With the midterm elections over, all eyes are turned to the President to see what steps he will take to address our broken immigration system. As you may recall, in September President Obama announced a delay in his plans for administrative action to address the broken immigration system, which he had previously promised would take place by the end of the summer. The President’s stated reason for delay was that his Administration needed more time to explain the Central American child refugee crisis to the American people and to build support for his administrative action. While not the stated basis for his delay, this week’s elections were widely regarded as a primary reason for this setback.  

At a press conference on Wednesday, President Obama reaffirmed his commitment to take executive action to improve the immigration system by the end of the year. While President Obama said that he would prefer that Congress pass immigration reform legislation, he was committed to taking executive action given the House’s failure to act. President Obama noted that he would like legislation to eventually replace his administrative action, but stated, “But what I’m not going to do is just wait. I think it’s fair to say that I’ve shown a lot of patience and have tried to work on a bipartisan basis as much as possible, and I’m going to keep on doing so.” The President declined to give any details on what form the relief will take. The anticipated announcement of administrative action on immigration is rumored to include a program that could protect millions of undocumented immigrants from deportation and provide them with work authorization.

Republican gains on Tuesday are not likely to have a significant impact on the potential for immigration reform legislation to pass in the next two years. Republicans gained enough Senate seats (7 so far, plus they could pick up two more: the Alaska race has not yet been called and Louisiana has a runoff scheduled for December 6th) to take majority control of the Senate and enough House seats to give them the largest majority they have had since World War II. However, Tuesday’s election results are not viewed as a referendum on public support for immigration reform; in fact exit polling shows that 57% of voters support a path to citizenship.

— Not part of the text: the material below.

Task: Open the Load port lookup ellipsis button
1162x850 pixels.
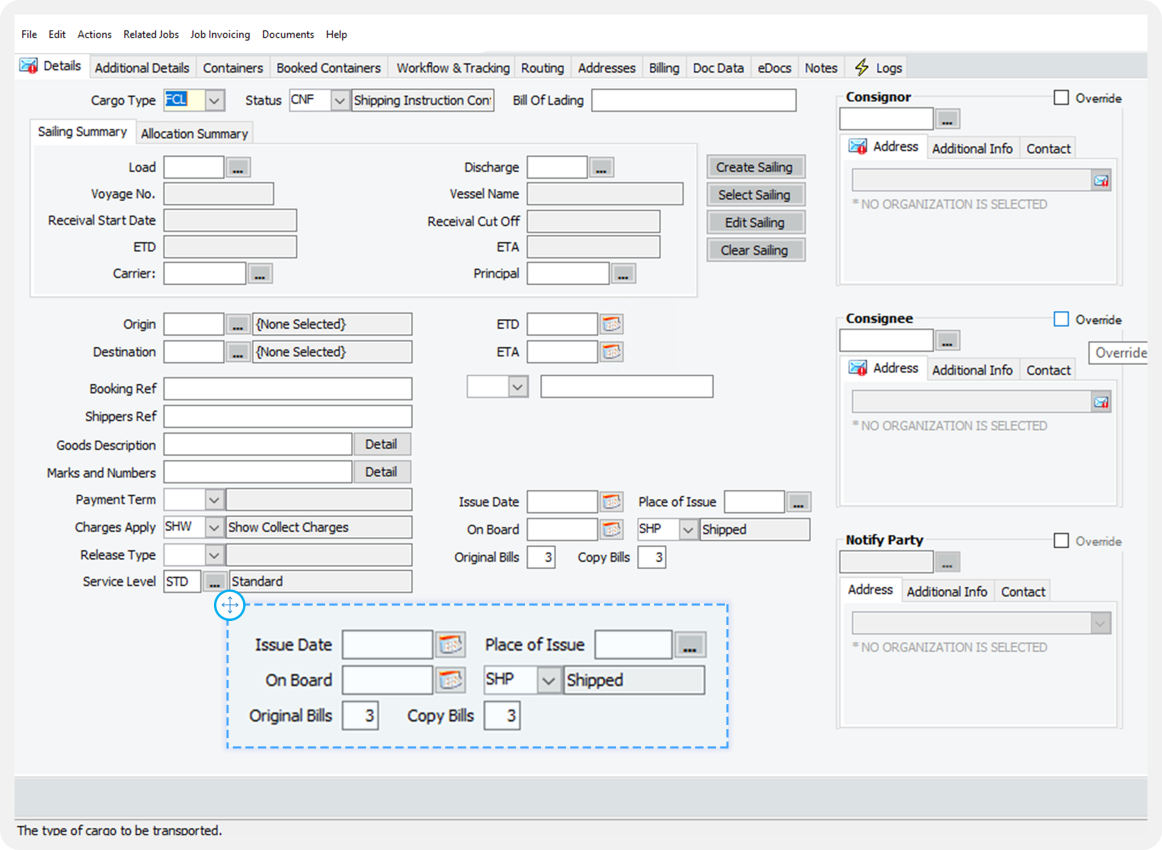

Immigration legislation that would create a path to permanent immigration status and citizenship for undocumented immigrants is very unlikely to pass in the next two years. The current Congress was the best opportunity to pass comprehensive immigration reform in recent years and the House refused to bring the Senate-passed comprehensive immigration reform bill up for a vote, or for that matter, any immigration reform bill. Instead, the only votes the House held on immigration were to seek to end the DACA program and to expedite the removal of unaccompanied minors from Central America fleeing violence to the U.S. There is no indication that the House will be any different in the next two years, especially once the Presidential primary season begins.

There may be some efforts in Congress to block the President’s executive action on immigration. Congress may also seek to pass bills that provide even more money to increase the militarization of the border and create harmful guestworker programs. Farmworker Justice will continue to educate Congress and the public about the need for legal status and citizenship for farmworkers and other aspiring Americans. We will also continue our work to improve the H-2A agricultural guestworker program, to explain the inherent flaws in the guestworker model and to fight off bad proposals for agricultural guestworker programs.

Farmworker Justice believes that now is the time for President Obama to act boldly to provide expansive affirmative administrative relief to address the millions of undocumented people who contribute to our economy and society but suffer due to our broken immigration system. The Administration must take action because Congress has failed to address the urgent need for comprehensive immigration reform. Any action President Obama takes must be broad and inclusive of farmworkers, the majority of whom are undocumented. Broad, bold administrative relief would help farmworkers, their families and their communities, and would help stabilize the farm labor force and ensure a prosperous agricultural sector. We will continue our advocacy to ensure farmworkers are included in the anticipated administrative relief. We are also working with our allies to ensure that farmworkers will be able to access and take maximum advantage of any administrative relief opportunities.

Thank you for your support of farmworkers.